The American people began to demand a reversal of course on spending but rather than heeding those demands Democrats moved forward with a $1 trillion federal takeover of the healthcare industry, promising the plan would create jobs for millions of Americans. On February 25, 2010, before the bill was rammed through Congress by the Democrats, Speaker Pelosi stated, “It's about jobs. In its life, it [the healthcare bill] will create 4 million jobs—400,000 jobs almost immediately.” Democrats’ fiscal recklessness and empty promises have resulted in stubbornly high unemployment and a national debt of nearly $14 trillion. The results of their attempts to remake the nation’s economy could not be any clearer—Democrat policies have failed the American people.
What We Have Lost
Jobs Lost: On October 8, 2010, the Bureau of Labor Statistics reported that the economy lost 95,000 jobs in September as the nation’s unemployment rate remained at 9.6 percent. The Associated Press reports that the unemployment rate has been stuck above 9.5 percent for 14 consecutive months, the longest stretch since the 1930s; the rate has remained above nine percent for 17 consecutive months. There are currently 15 million Americans unemployed.
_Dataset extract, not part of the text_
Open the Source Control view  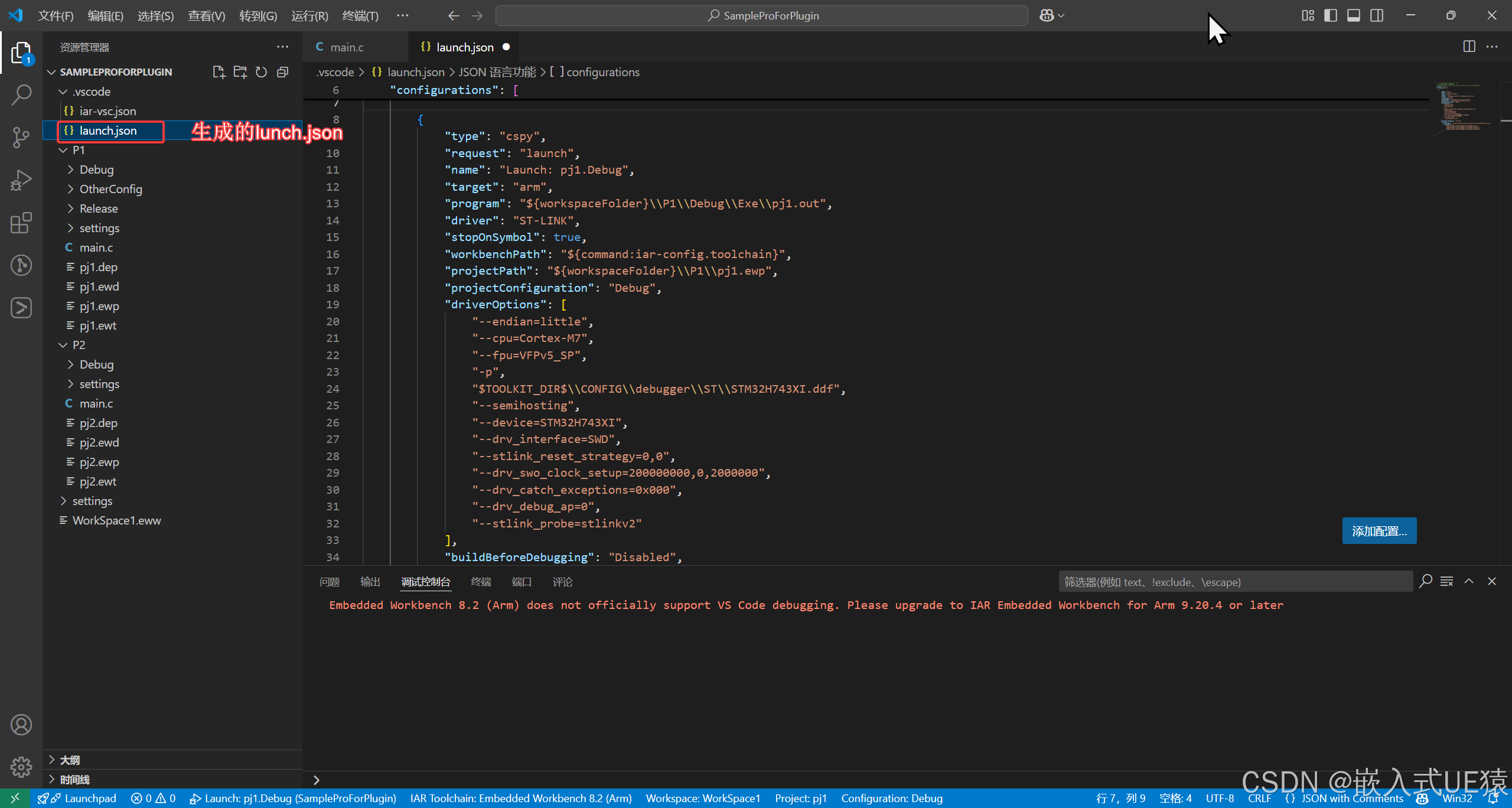tap(21, 137)
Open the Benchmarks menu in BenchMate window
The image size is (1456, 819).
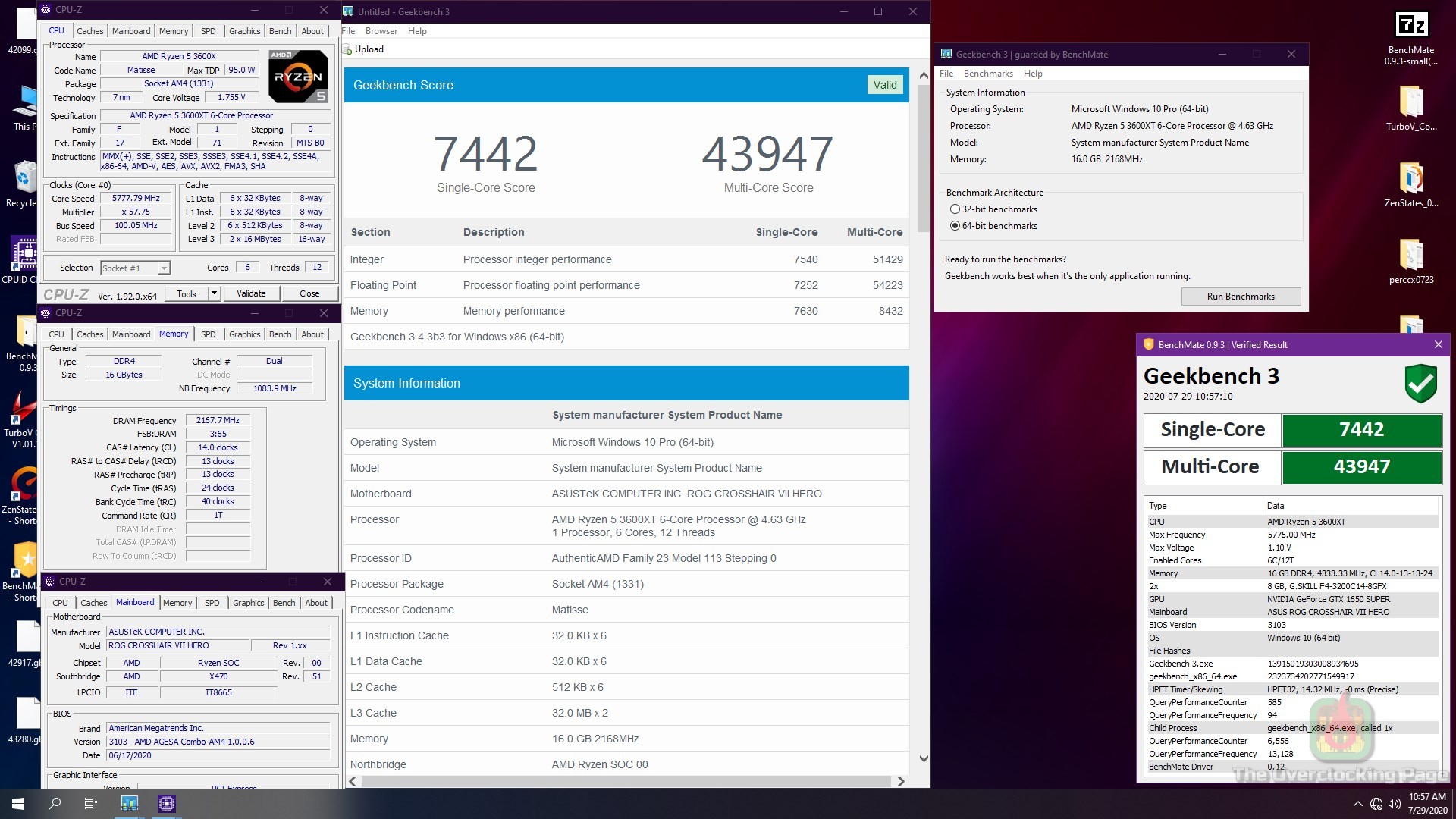[x=987, y=74]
Financial Security Lost: On October 6, 2010, the Wall Street Journal reported, “Middle-class Americans made their deepest spending cuts in more than two decades…Households in the middle fifth of the population sliced their average annual spending to $41,150 in 2009…down 3.5 percent from 2008, the steepest one-year drop since records began in 1984…Meanwhile, the poorest Americans spent more as prices for necessities like food and rental housing climbed. Spending rose 5.6 percent from 2007 to 2009 for the poorest fifth of consumers…despite a 5.5 percent drop in after-tax income…”
Household Wealth Lost: On September 17, 2010, Reuters reported, “U.S. household wealth fell by $1.5 trillion in the second quarter, according to Federal Reserve data on Friday that showed the strain a slow-paced recovery and high unemployment are putting on Americans…Declines in the value of financial assets—especially in stocks and mutual funds—accounted for much of the decline in second-quarter net worth. Stocks alone were down $1.9 trillion…more than offsetting small gains in other areas like state and local government retirement funds.”
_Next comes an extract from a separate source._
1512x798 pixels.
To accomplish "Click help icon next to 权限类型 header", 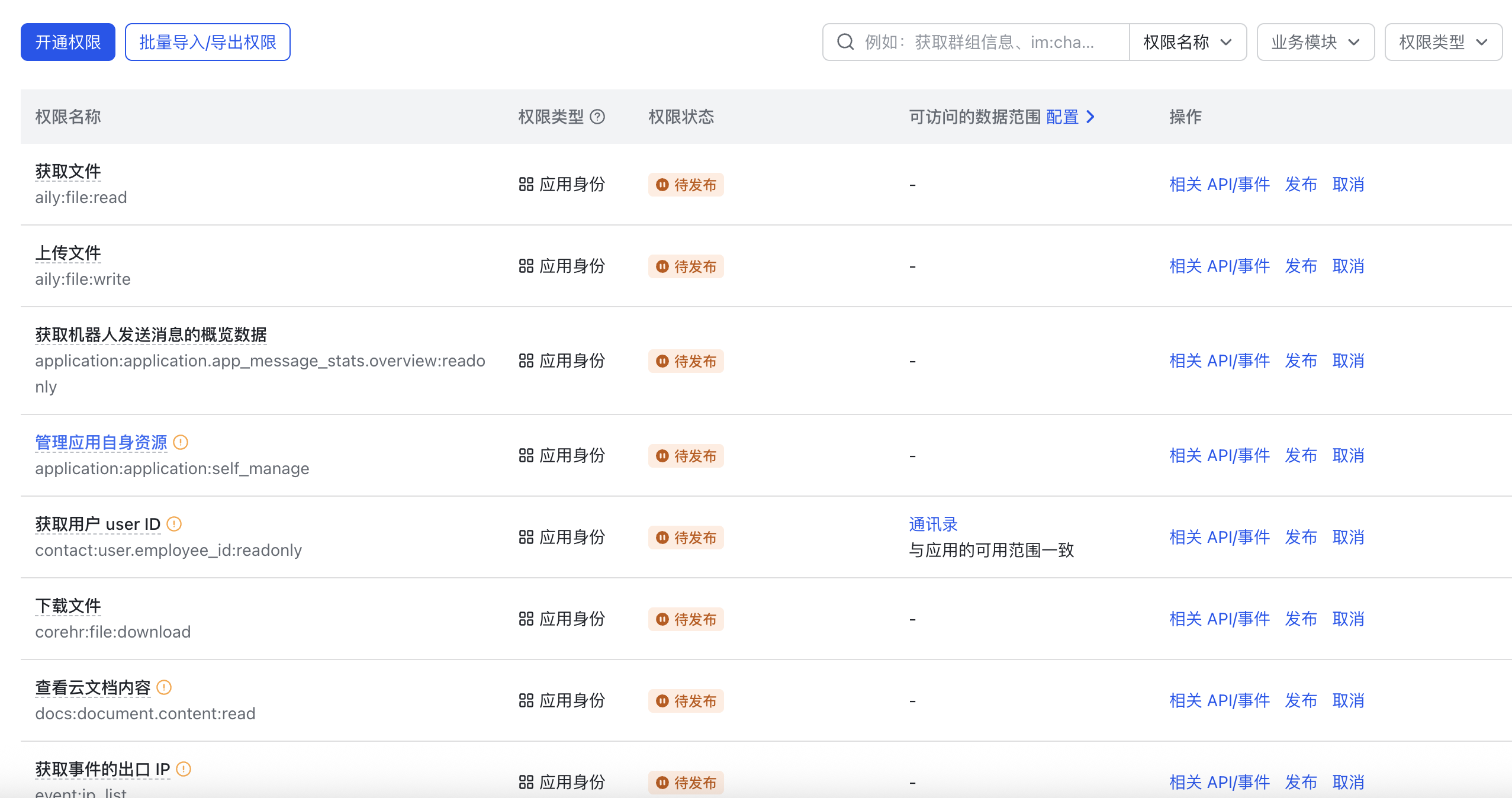I will [598, 117].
Independence Lost: On October 6, 2010, Bloomberg reported, “The number of Americans receiving food stamps rose to a record 41.8 million in July as the jobless rate hovered near a 27-year high, the government said. Recipients of Supplemental Nutrition Assistance Program subsidies [food stamps] for food purchases jumped 18 percent from a year earlier and increased 1.4 percent from June...Participation has set records for 20 straight months…An average of 43.3 million people, more than an eighth of the population, will get food stamps each month…according to White House estimates.”
American Dream Lost?: A September 21, 2010, ABC News poll found, “Just half of Americans say the American Dream still holds true.”
What To Do Now
“It is increasingly clear that no matter what party is in power, so long as our national security needs keep rising, an economy hampered by restrictive tax rates will never produce enough revenues to balance our budget just as it will never produce enough jobs or enough profits…In short, it is a paradoxical truth that tax rates are too high today and tax revenues are too low and the soundest way to raise the revenues in the long run is to cut the rates now.” –President John F. Kennedy
President Kennedy had it right on taxes and economic growth. In that same vein, House Republicans have a plan that will put America on a path towards economic prosperity. The Pledge to America includes actions that will create jobs, end economic uncertainty, and improve the country’s competitiveness. The plan will do the following:
Immediately cut government spending to pre-bailout levels—to save at least $100 billion in the first year and put the federal government on a path to balance the budget and pay down the debt, moving away from a debt-driven economy and eliminating the fear that unsustainable spending has created.